March 12, 2005
Director Prenuptials
Posted by Gordon Smith

The second day of the "Economic Globalization and Corporate Governance" was Aussie Day, as Jennifer Hill, Geof Stapledon, and Ian Ramsey took the stage. Three great presentations, but I was particularly intrigued by Jenny Hill's brief discussion of "director prenuptials." Under such agreements, directors commit to leave the board of directors if they find themselves out of step with the other directors. I have never seen such an agreement, so the details of the drafting remain opaque to me, but perhaps they could have avoided some of the recent fireworks at Cablevision.

Jenny said that such agreements are common in the UK. Naturally, we also contemplated the question of their viability in the U.S. Under Delaware law, the power to remove directors is assigned to stockholders: "Any director or the entire board of directors may be removed, with or without cause, by the holders of a majority of the shares then entitled to vote at an election of directors...." (§ 141(k)) But are prenuptial agreements the same as "removals"? They look more like resignations, which are subject only to the following provision of the Delaware Code (§ 141(b)): "Any director may resign at any time upon notice given in writing or by electronic transmission to the corporation." Not much help there. If Delaware law has anything to say about this, it will be found in the cases.

Resolution of this issue would probably revolve around something like the notion of "sterilization of discretion." The sterilization standard is employed often in derivative litigation to examine whether the board of directors is capable of conducting litigation on behalf of the corporation. In this context, the language of "sterlization" dates back to at least McKee v. Rogers, Del.Ch., 156 A. 191 (1931), though the concept goes back even further. While the "sterilization" metaphor is a bit hard to fathom -- is discretion supposed to be infected? -- the idea seems to be that directors cannot put themselves into a position where their discretion in inappropriately constrained.

The prenuptial agreements apparently do not address particular issues, but are designed to enforce a unanimity norm on the board. While this may constrain discretion of directors who find themselves in the minority, I see nothing inherently objectionable about saying that directors must support the majority view.

The more problematic characterization of these agreements begins from the observation that the majority and minority groups are not unknown, but are certainly well known in advance. Prenuptial agreements, therefore, have the fairly obvious purpose of ensuring that minority directors will not dissent. This view of director prenuptial agreements seems much more nefarious, much more like the sterlization of discretion that the Delaware courts abhor.

> [DATA]:
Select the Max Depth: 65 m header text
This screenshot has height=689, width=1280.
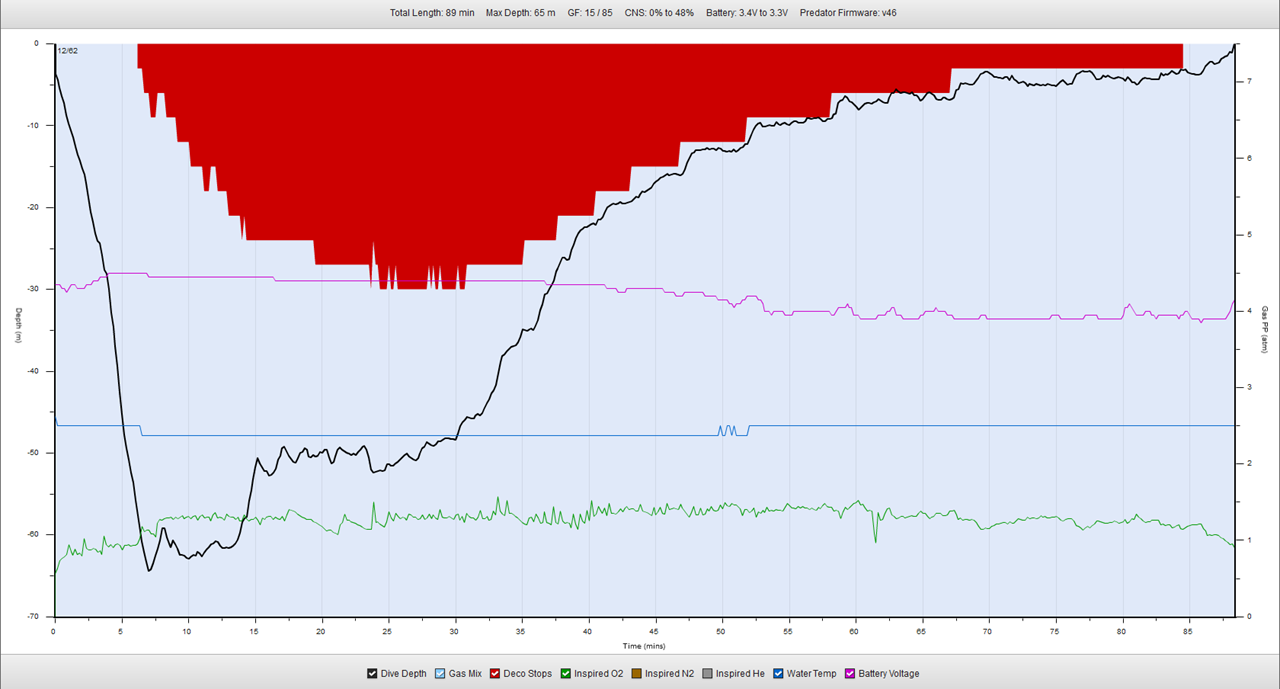tap(520, 13)

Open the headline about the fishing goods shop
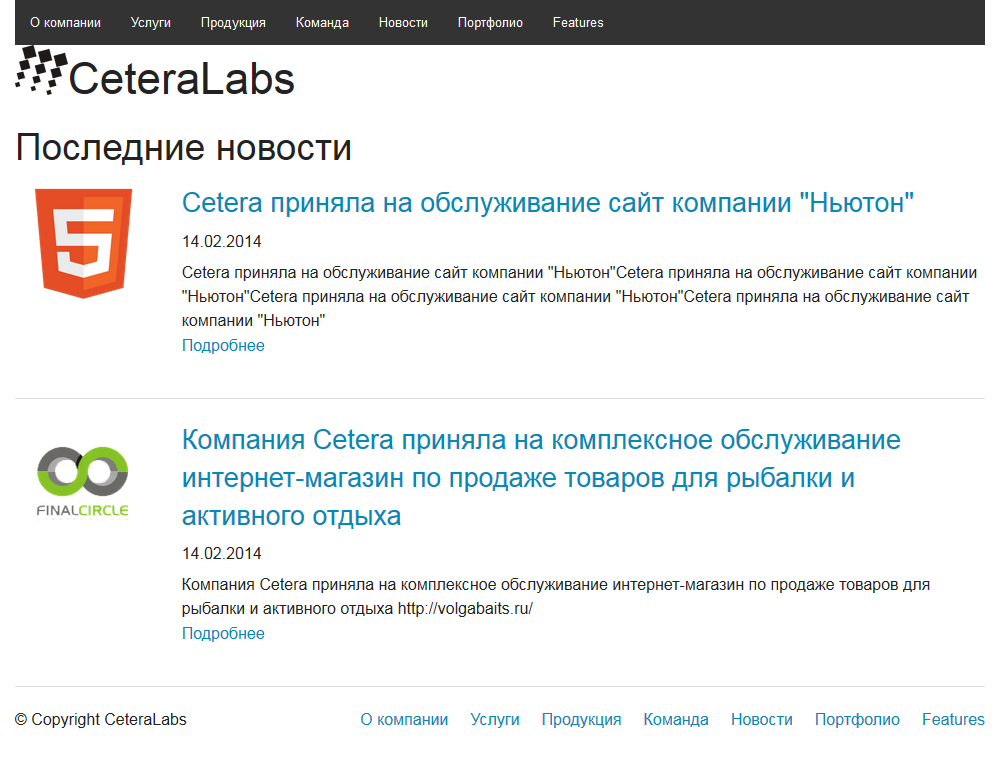(541, 478)
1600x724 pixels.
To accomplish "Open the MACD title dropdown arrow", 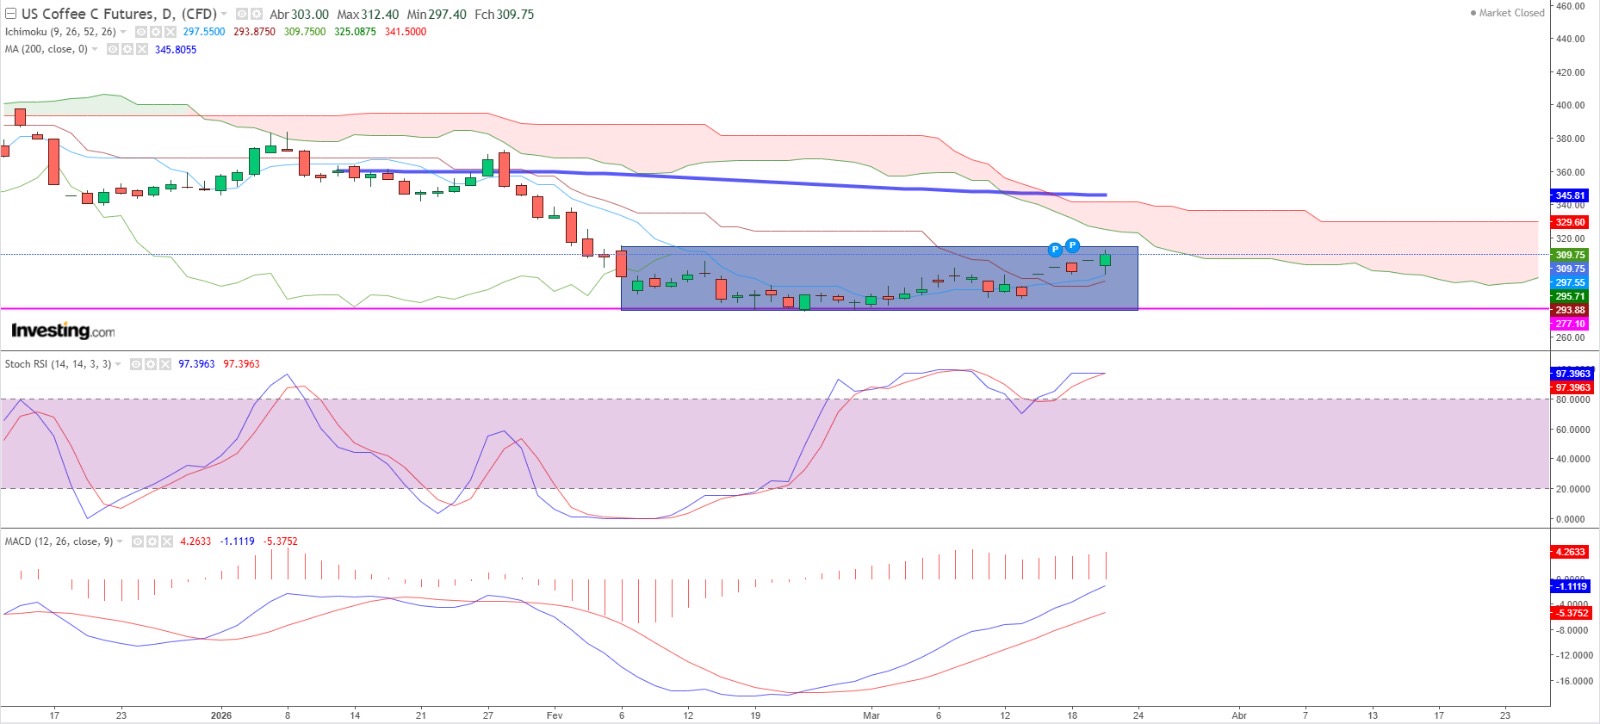I will coord(120,542).

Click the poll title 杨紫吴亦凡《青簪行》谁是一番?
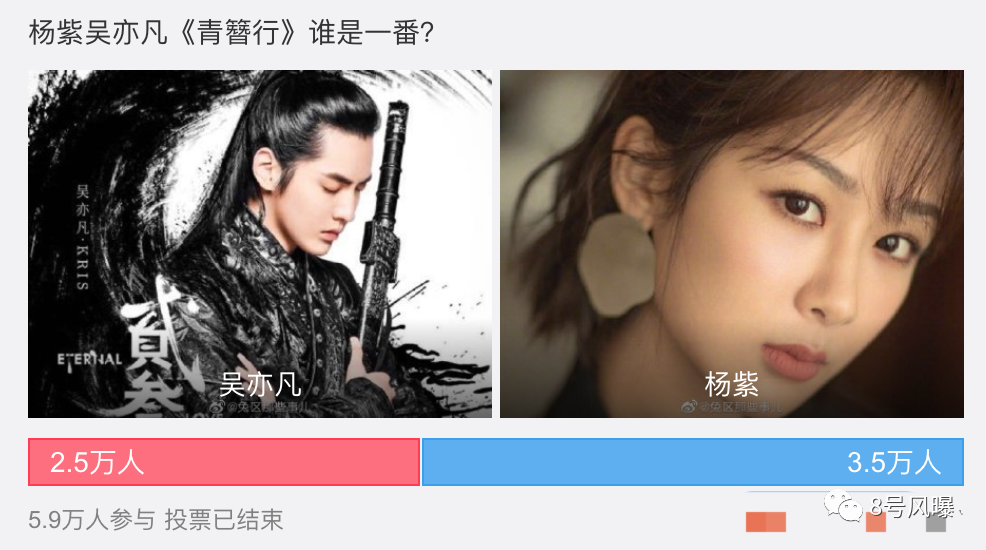[x=231, y=32]
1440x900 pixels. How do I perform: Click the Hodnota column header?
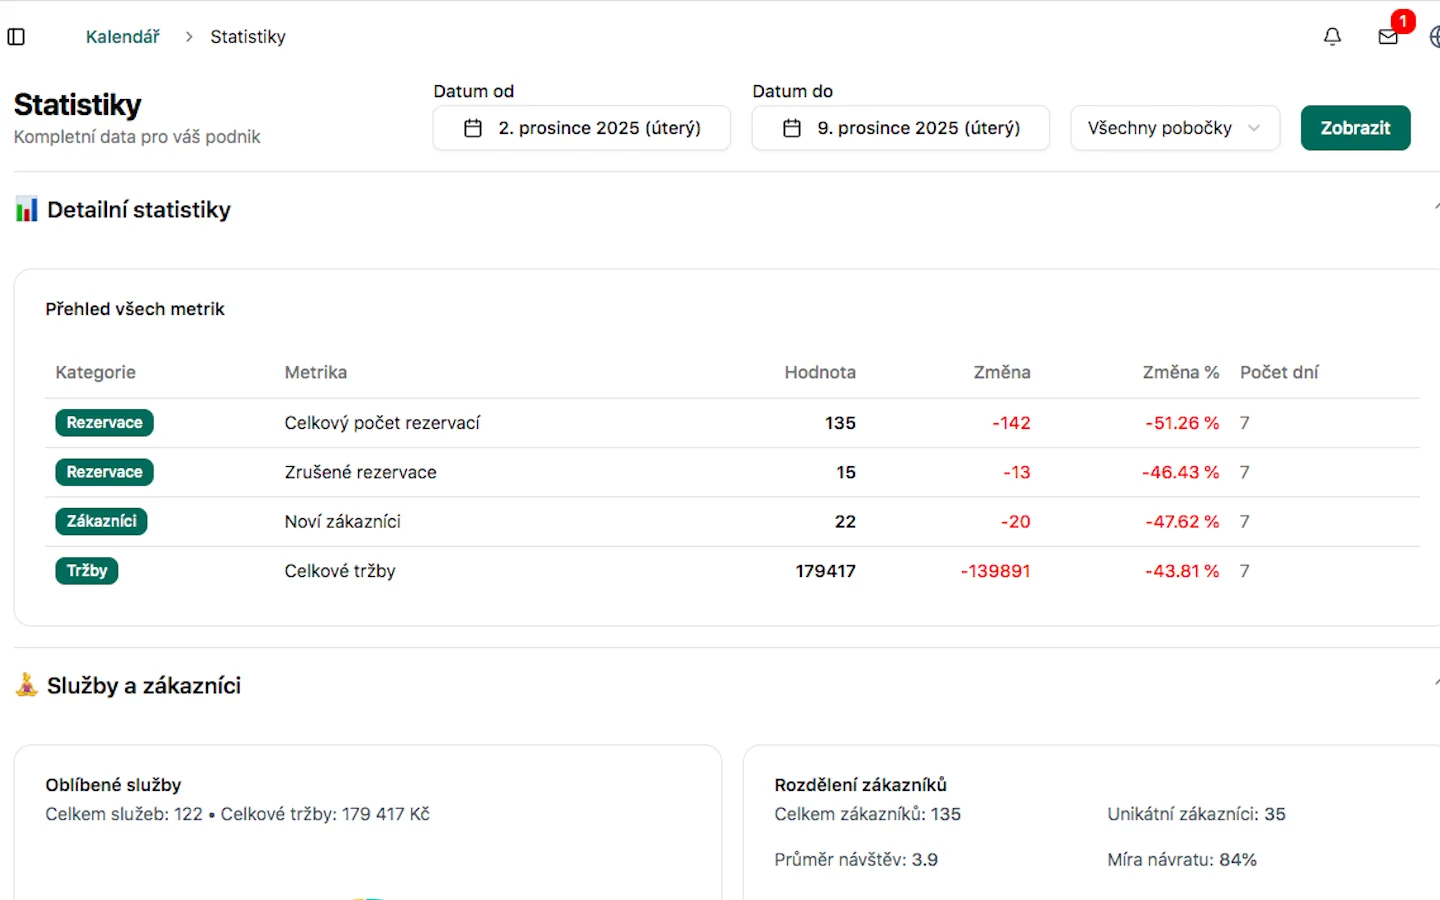(819, 372)
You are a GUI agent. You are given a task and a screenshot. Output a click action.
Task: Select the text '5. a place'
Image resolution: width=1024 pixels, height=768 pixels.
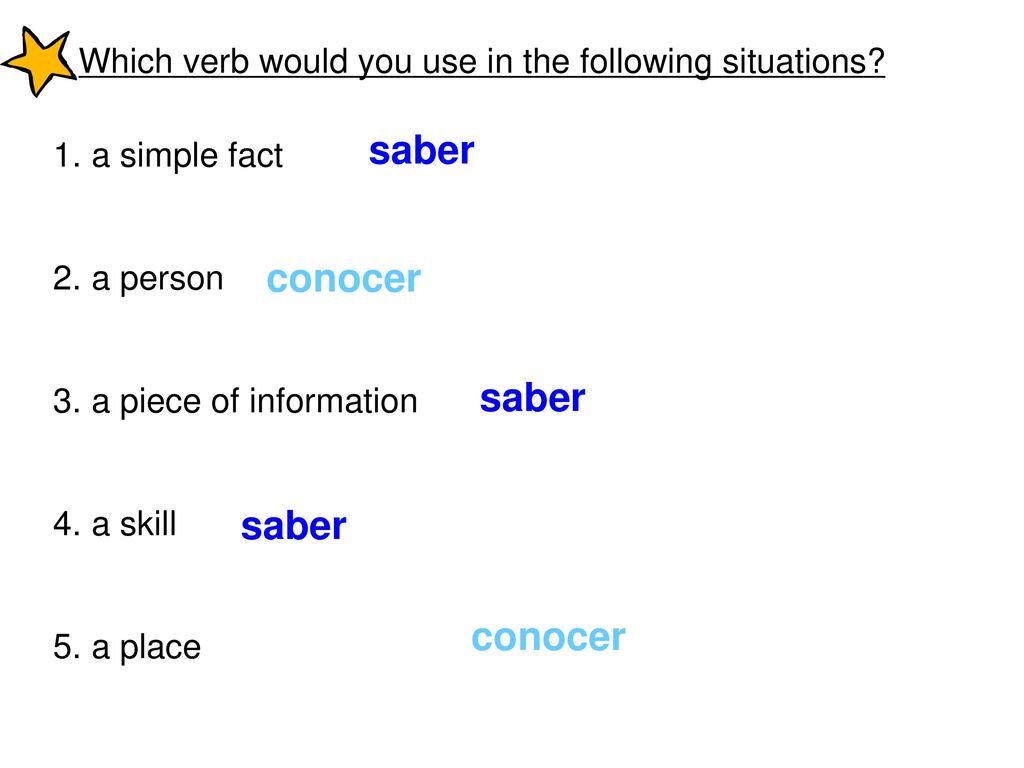(127, 647)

> [TASK DESCRIPTION]:
Return the passage of the director prenuptials post word for word, starting with "The prenuptial agreements" and going on through "Delaware courts abhor.". The lines have no connection to the director prenuptials post.

> [RESPONSE]:
The prenuptial agreements apparently do not address particular issues, but are designed to enforce a unanimity norm on the board. While this may constrain discretion of directors who find themselves in the minority, I see nothing inherently objectionable about saying that directors must support the majority view.

The more problematic characterization of these agreements begins from the observation that the majority and minority groups are not unknown, but are certainly well known in advance. Prenuptial agreements, therefore, have the fairly obvious purpose of ensuring that minority directors will not dissent. This view of director prenuptial agreements seems much more nefarious, much more like the sterlization of discretion that the Delaware courts abhor.